Tiny Vipers was an instant swell of noise, a two-chord switch strummed endlessly by Jesy Fortino, a petite brunette who broke into delicate minors and began a gritty wail, as non-Viper accompaniment Ben Cissner finger-picked and foot-tapped. Though the audience was silent and attentive, somehow (maybe because we were physically spaced out instead of crammed into a pit) it seemed too scattered, not focused. There were too many details to attend to besides the performance, too many candles flickering on each table, distracting from the powerful stage lights.
The chanteuse had a certain elfin beauty; seemingly frail, her heavy strumming actually drowned out her sidekick’s electric guitar to nought but a faint hum of static. Maybe she just needed the moral support. I would, reduced to mere dinner entertainment in front of such an audience. The spreading warmth of Tiny Vipers’ melodies would have enveloped the room if it weren’t for waitresses handing out cheques – sorry, Seattle, checks – to the patrons behind me, and bustling past with desserts for the front row.
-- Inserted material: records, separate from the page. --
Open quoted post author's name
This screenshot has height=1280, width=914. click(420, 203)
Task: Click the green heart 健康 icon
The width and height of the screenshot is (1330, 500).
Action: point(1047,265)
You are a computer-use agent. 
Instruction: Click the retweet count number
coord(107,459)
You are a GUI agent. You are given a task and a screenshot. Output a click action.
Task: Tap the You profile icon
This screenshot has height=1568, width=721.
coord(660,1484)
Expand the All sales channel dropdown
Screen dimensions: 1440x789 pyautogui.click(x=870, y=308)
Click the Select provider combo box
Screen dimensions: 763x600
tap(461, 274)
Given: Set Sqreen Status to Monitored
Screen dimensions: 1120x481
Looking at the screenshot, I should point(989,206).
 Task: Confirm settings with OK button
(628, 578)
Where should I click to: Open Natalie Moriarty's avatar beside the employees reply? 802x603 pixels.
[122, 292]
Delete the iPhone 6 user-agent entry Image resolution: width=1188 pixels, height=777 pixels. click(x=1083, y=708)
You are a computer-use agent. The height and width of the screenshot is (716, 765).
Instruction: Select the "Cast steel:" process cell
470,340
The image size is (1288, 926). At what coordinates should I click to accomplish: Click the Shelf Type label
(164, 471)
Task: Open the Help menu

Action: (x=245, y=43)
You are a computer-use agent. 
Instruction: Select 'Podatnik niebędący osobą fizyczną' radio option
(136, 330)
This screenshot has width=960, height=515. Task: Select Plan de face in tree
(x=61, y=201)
By the final song, though, some echoing pedal effects really blew me away. Could be that the servers were finally getting out of the way, but the music suddenly achieved that lonely-cavern, empty-canyon, desolate-mountaintop depth and expansion that it had striven for during the rest of the set. The Triple Door felt less of a dinner theatre and more of a venue at that moment, a place to be inspired instead of merely amused.
Maybe I was just too thankful to be seeing live music again. I’ve lost my jaded indie cynicism somewhere, and though the Triple Door crowd was setting a good example, I realized how much work it will take to get it back. I suppose, even if showgoers prefer to stand when given the chance to dance, it’s at least nice to be offered the opportunity.